━━━━━ SELECTED TEXT ━━━━━

Geneva, Musée d'Art revisits its collection under the banner of unlikely dialogues


Geneva's Musée d'Art et d'Histoire continues its program of unconventional exhibitions that began this year: in January, it kicks off "Draw Your Own Conclusion," an exhibition that revisits the permanent collection through unlikely dialogues.

Yet another unconventional exhibition at Geneva ’s Musée d’Art et d’Histoire (MAH), which this year has begun a process of radically shifting exhibition paradigms with a new series of exhibitions, for which a new stage is now starting. The exhibition this time is titled Draw Your Own Conclusion: guest curator Jean-Hubert Martin, from Jan. 28 to June 19, 2022, will organize an atypical dialogue among 750 works and artifacts ranging from the 18th-century guillotine to stage costumes designed by Matisse to historical paintings by leading Swiss artists including Jacques-Laurent Agasse, Ferdinand Holder, and Félix Vallotton.

━━━━━ MATERIAL PROVIDED ━━━━━

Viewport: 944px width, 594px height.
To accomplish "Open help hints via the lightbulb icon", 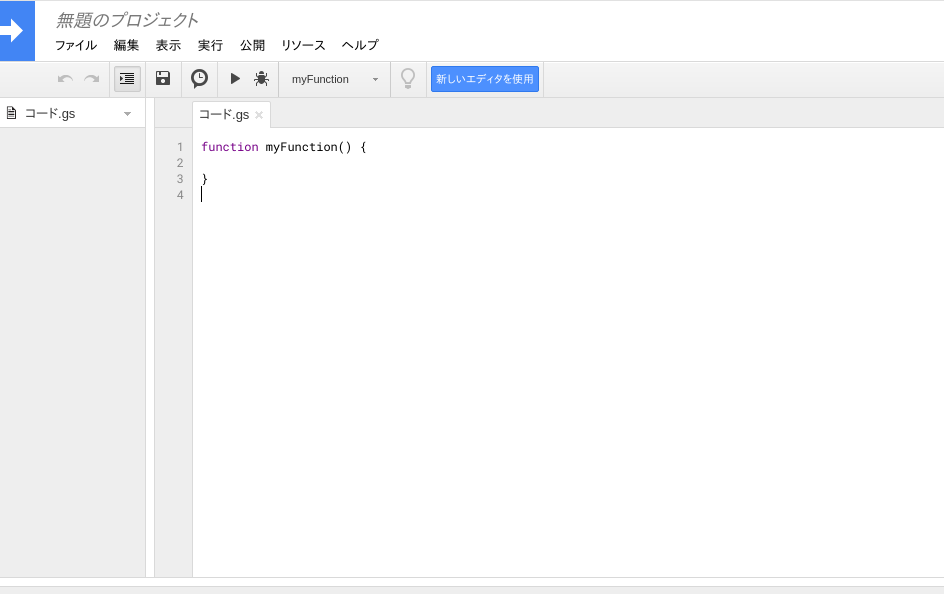I will [408, 78].
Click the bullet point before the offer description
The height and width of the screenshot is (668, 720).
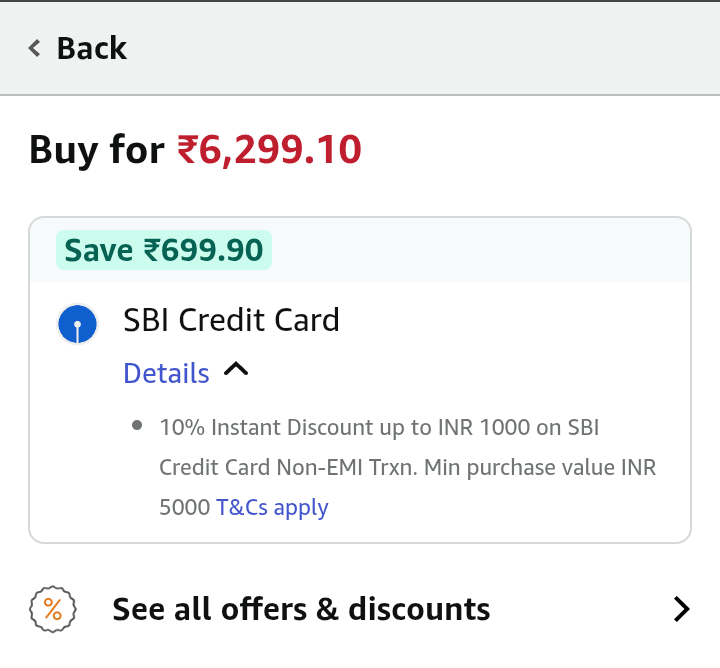pyautogui.click(x=137, y=426)
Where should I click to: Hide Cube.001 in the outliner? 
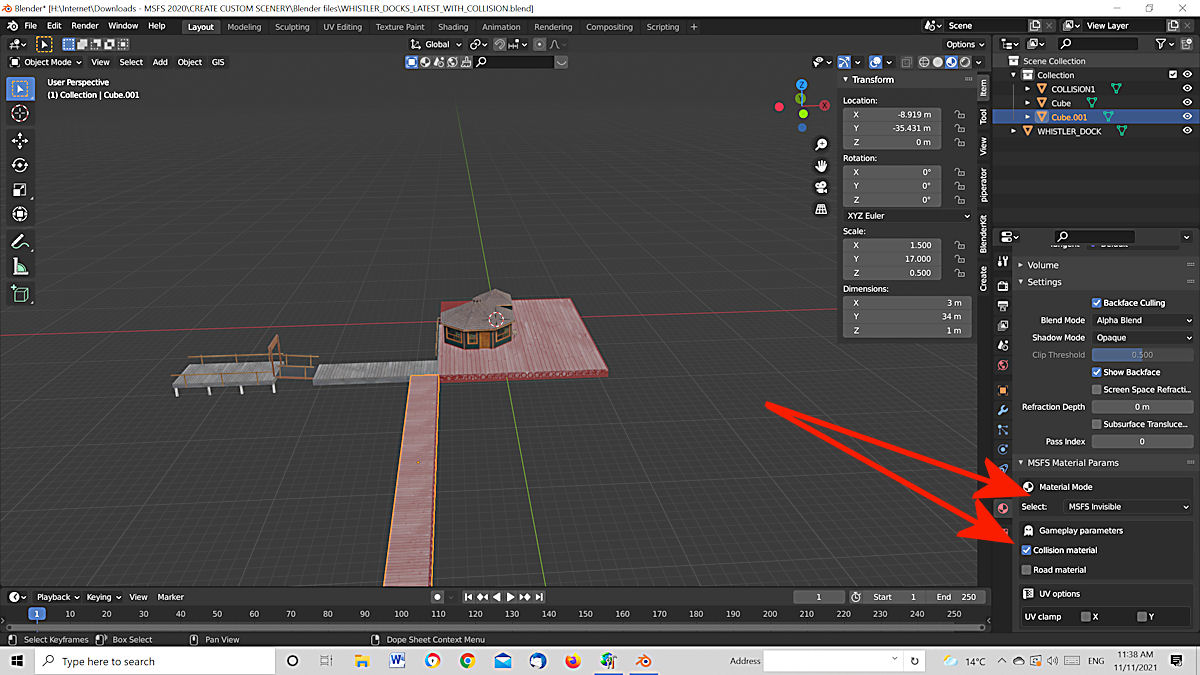point(1187,116)
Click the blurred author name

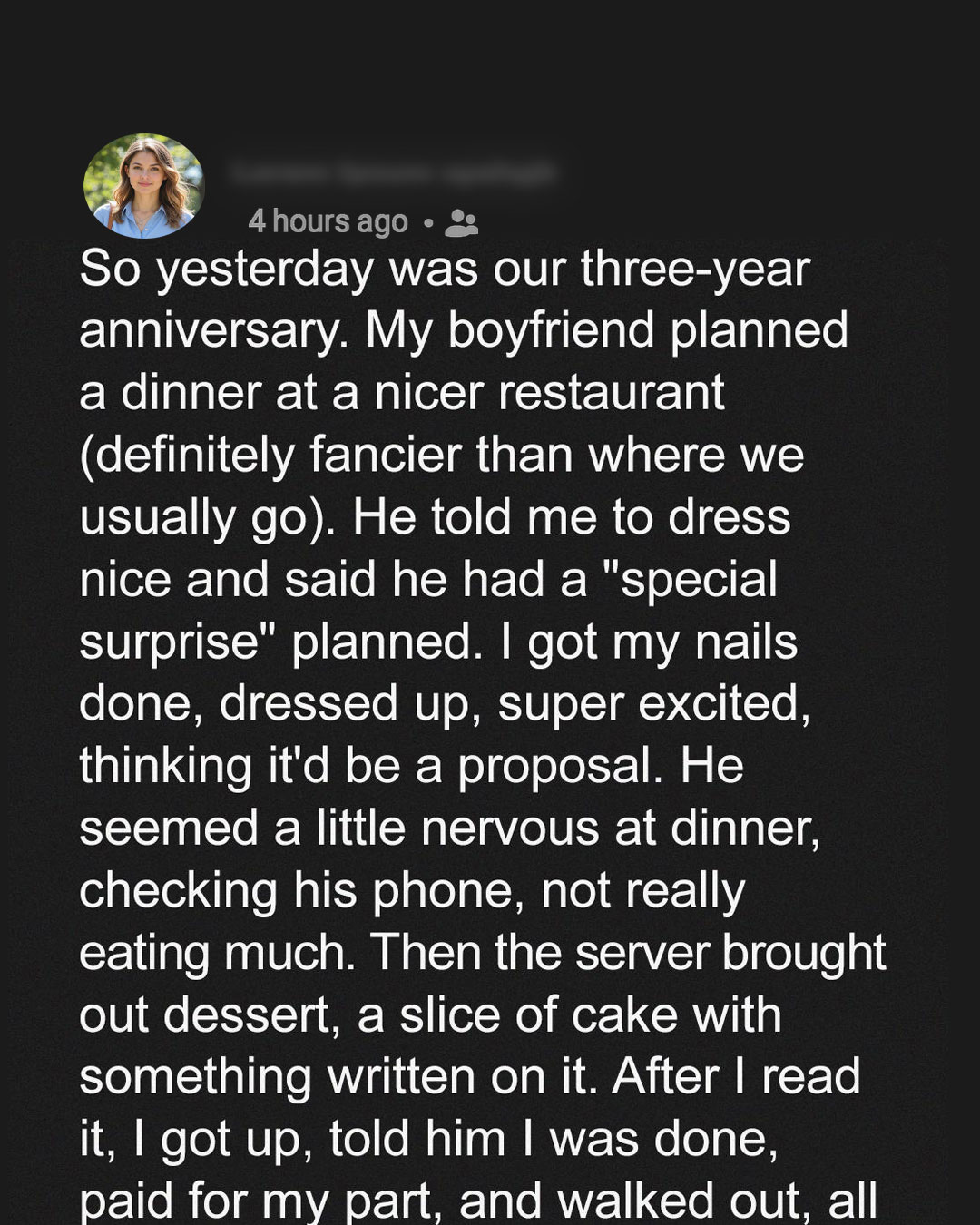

━━━━━

> _ACTIONS TO TAKE_
1. Rewrite the passage of the Geneva exhibition text between "Geneva's Musée d'Art" and "and Félix Vallotton.", inclusive, replacing "guest curator" with "invited curator".
2. Convert the records from the line holding "Where should I" through the end of the records into a Markdown table with the columns No. and Line. Number each line, and omit blank lines and the pictures.

> _RESULTS FOR THE EXERCISE_
1.
Geneva's Musée d'Art et d'Histoire continues its program of unconventional exhibitions that began this year: in January, it kicks off "Draw Your Own Conclusion," an exhibition that revisits the permanent collection through unlikely dialogues.

Yet another unconventional exhibition at Geneva ’s Musée d’Art et d’Histoire (MAH), which this year has begun a process of radically shifting exhibition paradigms with a new series of exhibitions, for which a new stage is now starting. The exhibition this time is titled Draw Your Own Conclusion: invited curator Jean-Hubert Martin, from Jan. 28 to June 19, 2022, will organize an atypical dialogue among 750 works and artifacts ranging from the 18th-century guillotine to stage costumes designed by Matisse to historical paintings by leading Swiss artists including Jacques-Laurent Agasse, Ferdinand Holder, and Félix Vallotton.

2.
| No. | Line |
|---|---|
| 1 | Where should I click to: Hide Cube.001 in the outliner?  |
| 2 | point(1187,116) |
| 3 | Click the blurred author name |